Zero-G 'no problem' for space robot
The first humanoid robot in space has made small talk with a Japanese astronaut and said it had no problem with zero-gravity on the International Space Station.
Footage released by the robot's developers showed Kirobo performing its first mission on the station, talking in Japanese with Koichi Wakata as part of an experiment testing Kirobo's autonomous conversation functions.
In the film, Mr Wakata says he is glad to meet Kirobo, and asks his robotic companion how it feels about being in a zero-gravity environment.
"I'm used to it now, no problem at all," Kirobo quips.
Kirobo is programmed to process questions and select words from its vocabulary to construct an answer, instead of giving pre-programmed responses to specific questions.
The creator of the robot, Tomotaka Takahashi, said the autonomous functions meant no one knew how well Kirobo would be able to answer Mr Wakata's questions.
Kirobo had some awkward pauses and Mr Wakata spoke more slowly than usual at times in their chat earlier this month, but Mr Takahashi said conversations smoothed out over time.
"Through layers of communication, we were able to observe the initial stages of a relationship begin to develop between a human and a robot, and I think that was our biggest success," he said.
Kirobo took off from Japan's Tanegashima Space Centre for the International Space Station this summer aboard a space cargo transporter.
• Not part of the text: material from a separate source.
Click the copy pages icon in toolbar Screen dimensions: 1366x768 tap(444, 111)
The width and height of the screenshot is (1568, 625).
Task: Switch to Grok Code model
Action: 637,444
Mr Wakata arrived in November and will assume command of the station in March.
The project is a joint endeavour between advertising company Dentsu, car maker Toyota, and Mr Takahashi at the University of Tokyo's Research Centre for Advanced Science and Technology.
Experiments with Kirobo will continue until it returns to Earth at the end of next year.
In the meantime, Kirobo says he wants to ask Santa for a toy rocket this Christmas.